Etendue par arrêté du 15 janvier 1982 JONC 12 février 1982

IDCC

  • 1147

Signataires

  • Organisations d'employeurs :
    Confédération des syndicats médicaux français (CSMF) ; Fédération des médecins de France (FMF).
  • Organisations syndicales des salariés :
    Fédération nationale des syndicats des services de santé et services sociaux CFDT ; Fédération nationale des syndicats chrétiens des services de santé et des services sociaux CFTC ; Fédération de la santé publique, privée et de l'éducation spécialisée CGT. ; Fédération des personnels des services publics et de santé FO.
  • Adhésion :
    Syndicat des médicaux libéraux (SML), par lettre du 4 octobre 1993 (BO n°2007-52) ; L'union nationale des syndicats autonomes (UNSA), par lettre du 30 janvier 2014 (BO n°2014-6) ; Le syndicat des médecins généralistes, par lettre du 6 février 2014 (BO n°2014-12).

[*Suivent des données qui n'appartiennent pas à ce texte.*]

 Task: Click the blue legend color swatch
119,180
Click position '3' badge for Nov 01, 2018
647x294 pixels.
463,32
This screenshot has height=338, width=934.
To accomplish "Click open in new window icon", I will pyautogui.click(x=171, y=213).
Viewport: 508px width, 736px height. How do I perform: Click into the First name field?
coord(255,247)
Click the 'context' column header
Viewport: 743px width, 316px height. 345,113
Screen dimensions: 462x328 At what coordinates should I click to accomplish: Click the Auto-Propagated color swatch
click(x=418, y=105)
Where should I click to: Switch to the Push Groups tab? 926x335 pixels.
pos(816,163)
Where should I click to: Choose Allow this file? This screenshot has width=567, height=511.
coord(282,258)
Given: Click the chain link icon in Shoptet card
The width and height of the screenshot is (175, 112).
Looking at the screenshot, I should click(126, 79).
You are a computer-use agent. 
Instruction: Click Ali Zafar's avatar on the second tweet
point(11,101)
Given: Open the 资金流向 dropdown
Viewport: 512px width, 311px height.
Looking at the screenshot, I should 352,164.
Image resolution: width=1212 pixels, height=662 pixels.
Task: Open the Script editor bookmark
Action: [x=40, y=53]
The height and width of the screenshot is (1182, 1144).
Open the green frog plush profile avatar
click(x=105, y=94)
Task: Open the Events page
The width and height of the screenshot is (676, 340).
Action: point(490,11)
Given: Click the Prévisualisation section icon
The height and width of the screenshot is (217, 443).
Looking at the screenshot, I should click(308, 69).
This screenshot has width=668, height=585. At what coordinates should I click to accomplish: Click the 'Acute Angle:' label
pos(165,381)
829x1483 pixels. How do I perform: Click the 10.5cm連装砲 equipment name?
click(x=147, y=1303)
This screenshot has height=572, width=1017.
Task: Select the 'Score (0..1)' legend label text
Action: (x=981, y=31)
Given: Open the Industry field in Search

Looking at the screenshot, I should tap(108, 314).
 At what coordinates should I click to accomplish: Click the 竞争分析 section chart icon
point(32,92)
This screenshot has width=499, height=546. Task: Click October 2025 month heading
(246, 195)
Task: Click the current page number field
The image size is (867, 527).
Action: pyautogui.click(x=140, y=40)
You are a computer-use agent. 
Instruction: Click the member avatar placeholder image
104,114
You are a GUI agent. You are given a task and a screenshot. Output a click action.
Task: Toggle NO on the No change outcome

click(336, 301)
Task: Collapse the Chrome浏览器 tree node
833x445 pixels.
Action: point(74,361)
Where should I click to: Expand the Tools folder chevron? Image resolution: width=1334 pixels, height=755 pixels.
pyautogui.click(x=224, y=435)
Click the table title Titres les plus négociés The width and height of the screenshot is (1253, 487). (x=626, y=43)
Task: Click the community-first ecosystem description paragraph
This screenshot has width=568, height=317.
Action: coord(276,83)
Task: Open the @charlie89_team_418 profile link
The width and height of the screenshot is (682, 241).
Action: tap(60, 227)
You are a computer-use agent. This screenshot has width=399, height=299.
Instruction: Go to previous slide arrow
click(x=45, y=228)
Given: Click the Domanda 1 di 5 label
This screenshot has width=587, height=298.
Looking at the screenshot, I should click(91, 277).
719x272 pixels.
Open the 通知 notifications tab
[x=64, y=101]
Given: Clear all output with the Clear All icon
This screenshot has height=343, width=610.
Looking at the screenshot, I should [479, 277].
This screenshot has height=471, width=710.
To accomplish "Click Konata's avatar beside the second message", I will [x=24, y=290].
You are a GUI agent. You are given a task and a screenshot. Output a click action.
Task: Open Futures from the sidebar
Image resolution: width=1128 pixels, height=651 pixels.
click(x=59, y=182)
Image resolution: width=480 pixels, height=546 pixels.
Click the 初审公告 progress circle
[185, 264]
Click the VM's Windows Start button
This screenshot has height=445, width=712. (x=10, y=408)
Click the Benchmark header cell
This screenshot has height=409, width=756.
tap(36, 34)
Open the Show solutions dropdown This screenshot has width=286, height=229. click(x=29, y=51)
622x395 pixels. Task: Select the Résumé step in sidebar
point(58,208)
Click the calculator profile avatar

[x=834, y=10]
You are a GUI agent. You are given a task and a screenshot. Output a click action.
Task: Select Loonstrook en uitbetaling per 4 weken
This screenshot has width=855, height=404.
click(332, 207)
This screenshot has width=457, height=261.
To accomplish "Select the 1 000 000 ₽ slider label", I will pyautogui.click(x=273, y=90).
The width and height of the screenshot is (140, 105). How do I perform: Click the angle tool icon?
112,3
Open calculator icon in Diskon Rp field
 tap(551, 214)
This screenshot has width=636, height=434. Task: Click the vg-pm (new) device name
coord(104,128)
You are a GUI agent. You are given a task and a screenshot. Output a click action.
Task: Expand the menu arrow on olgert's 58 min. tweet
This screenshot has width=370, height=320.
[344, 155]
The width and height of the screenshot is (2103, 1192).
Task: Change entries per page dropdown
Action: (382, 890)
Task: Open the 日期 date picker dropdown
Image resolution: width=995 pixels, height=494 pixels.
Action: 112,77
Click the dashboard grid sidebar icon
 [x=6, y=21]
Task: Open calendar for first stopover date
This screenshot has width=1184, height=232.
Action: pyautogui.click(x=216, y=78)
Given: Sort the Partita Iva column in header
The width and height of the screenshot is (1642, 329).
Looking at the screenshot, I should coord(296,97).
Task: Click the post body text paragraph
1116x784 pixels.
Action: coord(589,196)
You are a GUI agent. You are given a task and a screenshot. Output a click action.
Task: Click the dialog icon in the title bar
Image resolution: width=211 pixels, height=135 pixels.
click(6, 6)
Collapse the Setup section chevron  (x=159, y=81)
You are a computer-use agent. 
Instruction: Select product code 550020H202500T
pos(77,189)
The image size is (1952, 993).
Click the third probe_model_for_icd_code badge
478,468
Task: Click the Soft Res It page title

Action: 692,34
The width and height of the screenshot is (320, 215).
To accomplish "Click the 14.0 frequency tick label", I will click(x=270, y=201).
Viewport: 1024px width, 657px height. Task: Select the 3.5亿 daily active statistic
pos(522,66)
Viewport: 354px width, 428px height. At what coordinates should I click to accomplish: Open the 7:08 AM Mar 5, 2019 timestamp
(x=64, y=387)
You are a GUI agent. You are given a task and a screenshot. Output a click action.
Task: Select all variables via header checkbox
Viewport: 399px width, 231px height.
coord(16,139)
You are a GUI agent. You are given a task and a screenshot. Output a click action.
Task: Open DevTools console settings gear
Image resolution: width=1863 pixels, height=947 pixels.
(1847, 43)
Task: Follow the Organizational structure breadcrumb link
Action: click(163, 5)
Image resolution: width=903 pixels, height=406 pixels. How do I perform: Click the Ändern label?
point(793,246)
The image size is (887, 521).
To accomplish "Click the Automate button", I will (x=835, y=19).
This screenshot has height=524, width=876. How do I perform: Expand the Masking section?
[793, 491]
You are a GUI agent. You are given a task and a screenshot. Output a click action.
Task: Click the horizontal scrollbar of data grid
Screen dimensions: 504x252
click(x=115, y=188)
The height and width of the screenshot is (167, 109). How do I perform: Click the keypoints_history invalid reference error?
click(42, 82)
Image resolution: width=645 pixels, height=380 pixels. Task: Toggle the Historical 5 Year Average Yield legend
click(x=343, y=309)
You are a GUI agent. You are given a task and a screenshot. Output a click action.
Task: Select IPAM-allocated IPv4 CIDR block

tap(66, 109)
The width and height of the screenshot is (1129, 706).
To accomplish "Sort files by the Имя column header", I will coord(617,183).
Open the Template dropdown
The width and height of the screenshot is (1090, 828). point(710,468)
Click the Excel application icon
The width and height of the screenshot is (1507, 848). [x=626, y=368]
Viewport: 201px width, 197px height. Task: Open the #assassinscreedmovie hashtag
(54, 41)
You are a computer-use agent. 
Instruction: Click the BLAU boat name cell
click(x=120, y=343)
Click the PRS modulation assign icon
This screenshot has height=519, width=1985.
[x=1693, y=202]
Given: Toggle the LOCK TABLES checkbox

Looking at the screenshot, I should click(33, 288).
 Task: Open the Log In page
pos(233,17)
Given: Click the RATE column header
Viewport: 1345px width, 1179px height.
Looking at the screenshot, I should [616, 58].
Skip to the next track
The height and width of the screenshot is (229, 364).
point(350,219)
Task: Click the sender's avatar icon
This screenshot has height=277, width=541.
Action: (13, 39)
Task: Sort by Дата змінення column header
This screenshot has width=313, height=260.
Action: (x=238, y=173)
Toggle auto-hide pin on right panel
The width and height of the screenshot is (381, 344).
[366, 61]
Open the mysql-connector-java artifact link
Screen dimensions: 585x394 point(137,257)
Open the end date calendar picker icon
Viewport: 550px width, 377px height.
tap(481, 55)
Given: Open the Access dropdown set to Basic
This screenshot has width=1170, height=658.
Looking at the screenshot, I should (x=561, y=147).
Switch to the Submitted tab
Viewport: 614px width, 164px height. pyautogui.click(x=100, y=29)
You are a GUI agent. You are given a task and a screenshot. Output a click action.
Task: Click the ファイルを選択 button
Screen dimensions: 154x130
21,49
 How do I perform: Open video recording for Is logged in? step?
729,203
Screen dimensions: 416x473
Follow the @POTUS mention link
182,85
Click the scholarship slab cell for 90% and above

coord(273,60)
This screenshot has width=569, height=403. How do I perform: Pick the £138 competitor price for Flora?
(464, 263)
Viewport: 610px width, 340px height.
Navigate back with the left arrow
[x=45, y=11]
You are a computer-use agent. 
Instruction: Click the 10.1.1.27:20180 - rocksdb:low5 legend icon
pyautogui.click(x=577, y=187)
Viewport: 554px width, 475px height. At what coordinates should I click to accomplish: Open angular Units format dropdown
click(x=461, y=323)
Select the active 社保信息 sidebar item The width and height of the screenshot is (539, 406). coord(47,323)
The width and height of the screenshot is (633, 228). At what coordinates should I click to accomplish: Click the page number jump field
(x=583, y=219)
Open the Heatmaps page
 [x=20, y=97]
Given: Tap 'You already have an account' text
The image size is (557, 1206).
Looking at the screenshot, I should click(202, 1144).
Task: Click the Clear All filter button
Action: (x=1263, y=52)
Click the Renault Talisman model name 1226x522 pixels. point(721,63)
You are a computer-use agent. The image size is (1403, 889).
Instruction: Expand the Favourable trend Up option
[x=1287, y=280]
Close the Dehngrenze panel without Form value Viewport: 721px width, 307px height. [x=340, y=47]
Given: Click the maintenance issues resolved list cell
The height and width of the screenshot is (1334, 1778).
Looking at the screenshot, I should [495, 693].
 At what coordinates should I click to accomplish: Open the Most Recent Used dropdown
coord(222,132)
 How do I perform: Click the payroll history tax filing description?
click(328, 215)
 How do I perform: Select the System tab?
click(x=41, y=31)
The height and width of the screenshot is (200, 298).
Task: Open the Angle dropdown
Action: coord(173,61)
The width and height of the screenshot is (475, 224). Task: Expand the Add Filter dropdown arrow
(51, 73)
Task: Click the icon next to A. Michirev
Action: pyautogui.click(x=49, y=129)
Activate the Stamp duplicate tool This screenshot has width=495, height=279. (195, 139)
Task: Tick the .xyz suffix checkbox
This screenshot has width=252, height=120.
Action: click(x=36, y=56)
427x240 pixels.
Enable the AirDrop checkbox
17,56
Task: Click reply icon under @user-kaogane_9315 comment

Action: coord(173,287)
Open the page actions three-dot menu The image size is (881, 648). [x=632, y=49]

Avenir Spé, par lettre du 23 juin 2022 (BO n°2022-29)

Code NAF

  • 85-1C
 
  • Article 49

    En vigueur étendu

    En vertu des dispositions ci-dessus, l'employeur peut procéder à des mutations temporaires à l'intérieur du cabinet, pour des raisons d'ordre technique et considérant les besoins exprès.

    L'employeur peut momentanément déplacer des travailleurs de toute catégorie, les occupant à des travaux similaires à ceux qu'il effectuent habituellement.

    Le salaire afférent à la véritable catégorie professionnelle leur sera maintenu pendant le temps que durera cette situation momentanée.

    Si le remplacement dure plus de 15 jours, et si le remplaçant doit effectuer un travail d'un collègue d'une catégorie supérieure, il percevra une indemnité égale à la différence entre son salaire de base et le salaire de base du salarié remplacé ; cette indemnité sera portée sur les bulletins de paie. Au-delà de 6 mois de remplacement, la classification deviendra effective sauf si le salarié remplace un salarié absent.

  • Article 50

    En vigueur étendu

    Discrétion du personnel. - Correction envers la clientèle

    Le personnel doit, en toutes circonstances, observer vis-à-vis de la clientèle la plus grande correction ainsi que vis-à-vis du reste du personnel.

    Le personnel est tenu d'observer une discrétion absolue à l'égard des malades et de leur entourage. Pour le personnel tenu au secret professionnel, tout manquement exposerait aux sanctions prévues par l'article 378 du code pénal, sans préjudice des sanctions d'ordre intérieur (licenciement possible).

    Les intéressés restes astreints à toutes ces règles après avoir quitté leur emploi.